As legislation in Canada finally catches up to reality in the fashionably late year of 2003, gay and lesbian couples are having quickie weddings across Ontario and British Columbia.
But what same-sex couples need to know before they tie the knot is that they may already have most of the rights – and responsibilities – that heterosexual couples have.
According to Outlaws and Inlaws, a guide published by Egale Canada earlier this year, most of the laws that apply to married couples and heterosexual common-law couples now apply to all common-law couples – regardless of gender.
The definition of “common law” varies among the provinces, but regardless, three criteria must be met clear across the country: cohabitation, duration and conjugality.
Cohabitation means simply living together, but in some cases, may allow for partners living in separate cities. To be considered common-law, a relationship’s duration must be at least one to three years.

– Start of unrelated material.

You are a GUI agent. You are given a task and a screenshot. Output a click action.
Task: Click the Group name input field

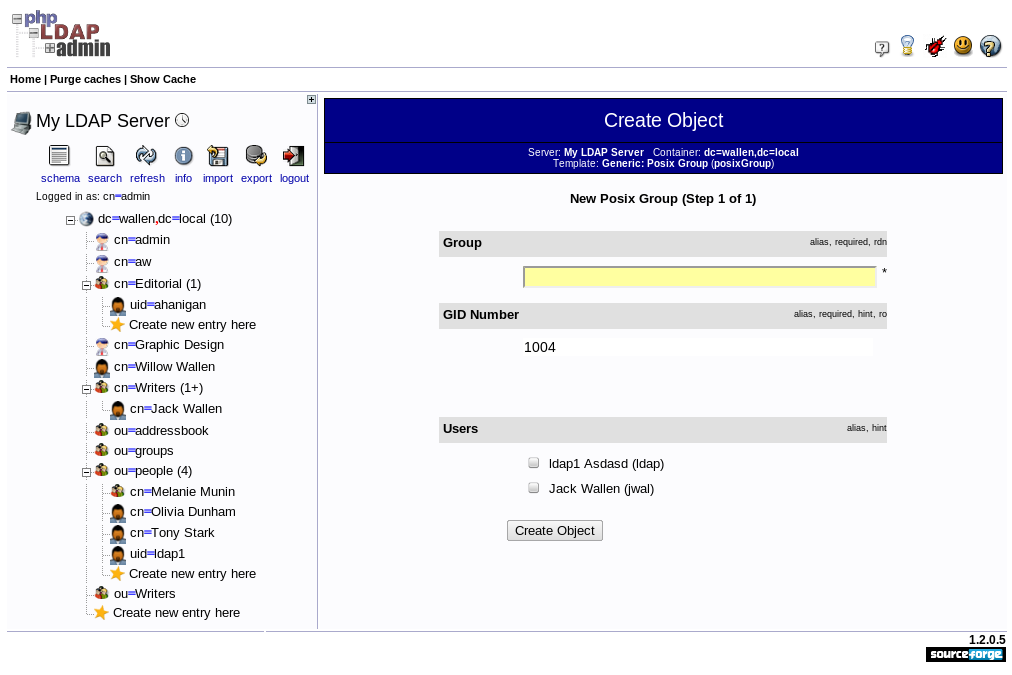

The final, and perhaps most important, criteria is conjugality. While conjugality is generally considered to mean sexual relations between partners, under the law it also includes other factors, such as sharing a house, sharing household tasks, pooling finances and raising children. For conjugality to be assumed, the couple doesn’t necessarily have to be “out” to family and friends.
While the specifics of these criteria differ by province, they are all captured in the “common law” definition under Bill C-23, the Modernization of Benefits and Obligations Act. The bill received royal assent on Jun 29, 2000, and led to the amendment of 68 federal statues, giving common-law partners – in any gender combination – nearly all the rights and responsibilities of heterosexual married couples under federal law.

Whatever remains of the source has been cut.